Pick a food. Do you want to read the question one more time? Just to reiterate, because I know it's hard to follow along. Yeah, what are my nuts like? LC asks, pick a food. Lauren Conrad.
Pick a food to describe your balls. Oh, dude, I never travel without them. Kiwis. Okay. Okay. Phoenix. Now we're talking. That's easy. All right, do we have any take-backs? Do we have any epic giveaways or apologies to make to each other? No, I don't have any apologies to this show. This show, I feel like...
I feel like I've had a great time. I stand by everything I've said about Arizona and the people. I love them. A lot of sun-damaged old tits at Lake Havasu. Your favorite iced tea? My favorite iced tea, yes. Let's not forget about these guys. Big shout-out to these people. I would like to apologize to everybody over here. You've just been looking at the back of my head. Big shout-out to all these folks. Look at them all the way back there. You guys...

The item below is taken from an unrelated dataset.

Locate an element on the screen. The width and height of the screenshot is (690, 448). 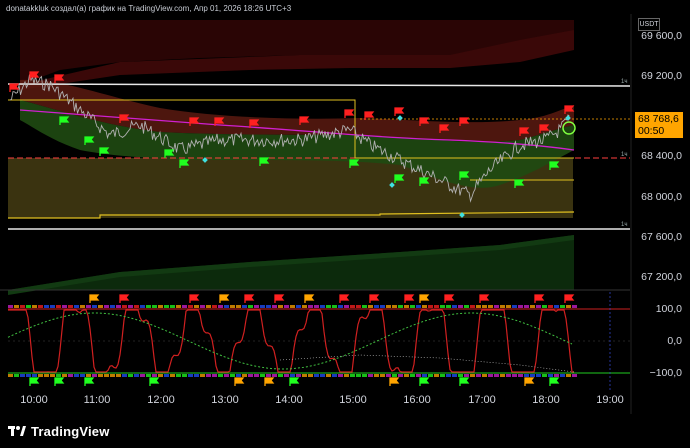
time-tick-1000: 10:00 is located at coordinates (34, 400).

You fucking rock. Oh, shit. Oh, shit. Hi. Any apologies, Blake? Anything. I have an epic giveaway, but I need a dead ringer. I need to see a dead ringer. Okay, we need dead ringers. We're looking for dead ringers. It has to be a dead ringer for me. This is a bit we do on the podcast about people who look like us. I like how the guy pointing to someone else going, he looks like Kyle, looks more like Kyle.
There it is. Hell yeah. Okay. This dude just put on a hat. Yo, that's a cool hat. Take charge, Blake. I think I found my dead ringer. You in the striped shirt. Yeah, I want you to come down here. Oh, he's got an epic giveaway? Okay, I've had this for a very long time. This...
This is from my own personal collection. Its value would add up to $180 on Good Markets. Everybody, show your face. Oh, well, okay. I guess you get up here. Yeah. I see it. What are you doing to him, Blake? Andrew WK meets Blake Anderson. Blake, stop freak dancing with everybody.
Alright, thanks. Thanks, Blake. Alright, yeah. Alright. You know what's weird? I feel like that guy looked like Blake, Adam, and Kyle in a swirl. Right? Yeah, I see a lot of a mix of us out there quite a bit where you're like, oh, there's Blake. No, that's me. No, that's Kyle. And Ders is not part of that mix. He might have my, like, web toes or something. Congratulations. Congratulations.
Kyle, you got any apologies or anything? Any apologies? Any givebacks? No. Sorry that the stage didn't rotate. I guess sometimes it rotates. That is a bummer. This is supposed to rotate. I'm pretty pissed about that. I guess it's broken. We wanted to rotate it for you guys, but I guess it's broken. I guess the show just went. It was good anyway, so sorry about that.
Well, guys, it seems like that's it. And that is another episode of This is Artive! Thank you, everybody!